Vice President Pence addresses a rally on the Mall before the start of the 44th annual March for Life on Jan. 27, 2017. (Chip Somodevilla/Getty Images)

We probably don’t need to explain how views on the availability of abortion overlap with partisan politics. The issue has been one of the most polarizing in American politics for decades, with Democrats broadly advocating expanded availability and Republicans generally opposing the procedure.

We can be more precise than that. Seventy percent of Democrats think abortion should be legal in all or most cases; 34 percent of Republicans agree. That’s from PRRI’s new national poll on the subject, published Tuesday. When PRRI polled on the subject in 2014, incidentally, the gap between the parties was narrower. Then, 67 percent of Democrats supported legal abortion, as did 39 percent of Republicans.

What jumped out at me from PRRI’s new poll, though, was the state-by-state map of support for abortion in most cases. This map, to be specific.


(PRRI)

At a glance, it looks something like a map of recent presidential elections. Low support for abortion in the heavily Republican Plains states; strong support for it on the bright-blue coasts. Upon a closer look, though, some nuance emerges. Ohio and Illinois, which diverged on their 2016 vote margins by 25 percentage points, express about the same level of support for legal abortion? Florida is more supportive than Minnesota?
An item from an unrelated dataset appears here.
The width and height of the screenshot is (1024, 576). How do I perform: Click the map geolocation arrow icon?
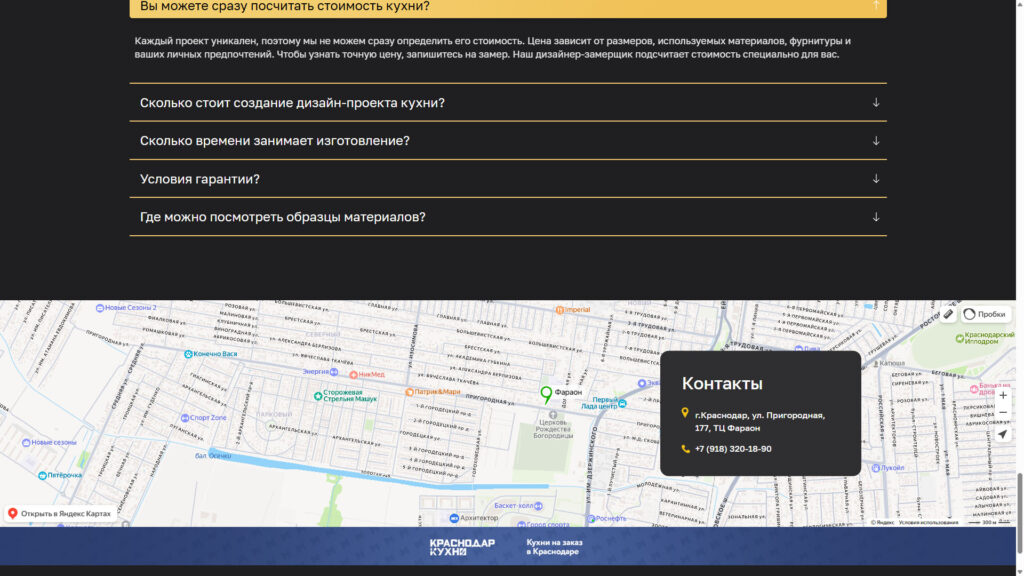1002,435
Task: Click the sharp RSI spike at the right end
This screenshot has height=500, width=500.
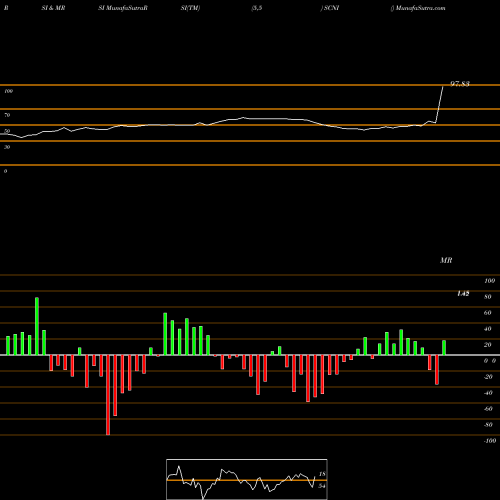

Comparing support for abortion in PRRI’s poll to 2016 results, we see (as we would expect) that there’s a strong correlation between the two. States that more robustly support abortion voted more heavily for Hillary Clinton in 2016. Those that are less supportive of abortion voted more heavily for President Trump. (The diagonal line on the below graph represents the general relationship between the two.)

There are eight states, though, in which a majority of respondents in PRRI’s poll expressed support for legal abortion but which also backed Trump. Of those, his widest margin was in Alaska, which he won by 15 points. On average, he won these eight states by about 5 points.


(Philip Bump/The Washington Post)

Notice, though, that the list also includes the three states that narrowly flipped from blue to red from 2012 to 2016, handing Trump the presidency. Those are Michigan, Pennsylvania and Wisconsin.

One can take two possible lessons from this. The first is that the states that more broadly support abortion (particularly those three) might be more in play in 2020. The second, though, is that support for abortion wasn’t enough for Trump to lose the state in 2016. Trump was explicit about his opposition to abortion on the campaign trail. The eight states supported him, anyway.

Of course, that was before Trump as president worked to introduce significant obstacles for access to abortion, such as his appointments to the Supreme Court and lower benches. The first national election after Trump was elected was in 2018, when Democrats retook the House.

In that election, there were five states Trump won in 2016 where Democrats won more votes in House races two years later: Arizona, Iowa — and the three swing states.

In each case, the states that voted blue in 2018 were ones where a majority support access to legal abortion in most cases.


(Philip Bump/The Washington Post)

We can look forward to 2020 a bit more directly by considering Trump’s own approval ratings. There are six states that Trump won in 2016 where support for legal abortion is below 50 percent — but so was Trump’s approval in 2018.


(Philip Bump/The Washington Post)

Three of those states — Georgia, North Carolina and Texas — have popped up on pundits’ radar screens as ones to watch in 2020. On average, Trump won the six states above by 14 points, but he won those three by an average of 6 points.

There’s nothing magic about 50 percent support for legal abortion. As we said at the outset, it correlates to partisan politics, and the variations we see in the charts may largely be attributable to statistical noise. It’s a reminder, though, that Trump’s all-in approach to abortion didn’t stem his party’s losses in the House in 2018 and didn’t earn him robust support in approval polling.

In 2016, several states that generally support access to abortion backed Trump. One key question is: Will states that generally oppose access to abortion vote against him in 2020?